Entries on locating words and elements
:::
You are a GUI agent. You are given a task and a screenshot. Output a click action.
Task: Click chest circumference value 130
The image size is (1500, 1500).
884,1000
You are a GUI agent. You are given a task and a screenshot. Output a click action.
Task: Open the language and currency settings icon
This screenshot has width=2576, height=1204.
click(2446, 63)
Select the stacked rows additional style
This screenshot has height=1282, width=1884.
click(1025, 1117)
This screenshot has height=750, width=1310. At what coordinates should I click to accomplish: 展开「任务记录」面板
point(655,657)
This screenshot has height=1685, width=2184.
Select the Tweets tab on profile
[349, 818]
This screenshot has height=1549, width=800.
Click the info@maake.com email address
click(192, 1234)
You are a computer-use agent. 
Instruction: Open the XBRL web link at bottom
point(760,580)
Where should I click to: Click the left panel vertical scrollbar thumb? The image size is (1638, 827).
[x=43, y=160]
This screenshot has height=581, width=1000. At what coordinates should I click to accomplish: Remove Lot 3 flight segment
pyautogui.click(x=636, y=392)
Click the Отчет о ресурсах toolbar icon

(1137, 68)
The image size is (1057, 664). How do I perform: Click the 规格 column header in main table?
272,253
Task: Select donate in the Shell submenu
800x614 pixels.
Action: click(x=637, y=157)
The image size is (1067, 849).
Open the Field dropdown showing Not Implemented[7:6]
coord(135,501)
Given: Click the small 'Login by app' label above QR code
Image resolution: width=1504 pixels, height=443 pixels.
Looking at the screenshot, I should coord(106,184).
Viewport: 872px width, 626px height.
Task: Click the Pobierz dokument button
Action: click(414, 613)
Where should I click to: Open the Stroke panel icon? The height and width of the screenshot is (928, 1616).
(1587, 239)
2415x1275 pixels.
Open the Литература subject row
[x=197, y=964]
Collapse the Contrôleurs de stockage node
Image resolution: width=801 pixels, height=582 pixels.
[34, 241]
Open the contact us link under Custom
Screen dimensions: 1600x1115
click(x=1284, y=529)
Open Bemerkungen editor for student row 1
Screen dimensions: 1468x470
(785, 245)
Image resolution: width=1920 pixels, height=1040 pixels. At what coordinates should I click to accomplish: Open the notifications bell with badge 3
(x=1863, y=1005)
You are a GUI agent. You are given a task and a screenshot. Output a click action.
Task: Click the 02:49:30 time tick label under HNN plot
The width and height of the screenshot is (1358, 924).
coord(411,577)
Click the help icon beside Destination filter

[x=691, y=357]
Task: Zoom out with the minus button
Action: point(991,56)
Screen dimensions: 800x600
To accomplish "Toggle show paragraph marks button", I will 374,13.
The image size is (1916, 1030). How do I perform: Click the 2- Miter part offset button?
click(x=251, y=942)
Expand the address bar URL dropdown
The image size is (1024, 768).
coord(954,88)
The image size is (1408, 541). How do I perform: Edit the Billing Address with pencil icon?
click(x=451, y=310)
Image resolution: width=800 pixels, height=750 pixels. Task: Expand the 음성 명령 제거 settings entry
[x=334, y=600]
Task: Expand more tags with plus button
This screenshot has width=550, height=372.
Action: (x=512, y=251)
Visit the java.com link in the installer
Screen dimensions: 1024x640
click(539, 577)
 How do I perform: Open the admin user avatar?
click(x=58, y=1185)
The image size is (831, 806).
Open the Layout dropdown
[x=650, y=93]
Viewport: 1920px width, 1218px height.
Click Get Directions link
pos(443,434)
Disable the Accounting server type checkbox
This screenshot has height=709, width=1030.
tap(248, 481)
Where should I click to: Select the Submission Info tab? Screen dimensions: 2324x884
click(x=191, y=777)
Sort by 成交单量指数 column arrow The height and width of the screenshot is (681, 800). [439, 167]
:::
Reproduce the records, requests included, beginning at the line that has "Screen dimensions: 800x600" and stopping after the line that has "click(x=451, y=310)". Add 140 to every coordinate in the answers.

▶ [Output]:
Screen dimensions: 800x600
To accomplish "Toggle show paragraph marks button", I will 514,153.
The image size is (1916, 1030). How do I perform: Click the 2- Miter part offset button?
click(x=391, y=1082)
Expand the address bar URL dropdown
The image size is (1024, 768).
coord(1094,228)
The image size is (1408, 541). How do I perform: Edit the Billing Address with pencil icon?
click(x=591, y=450)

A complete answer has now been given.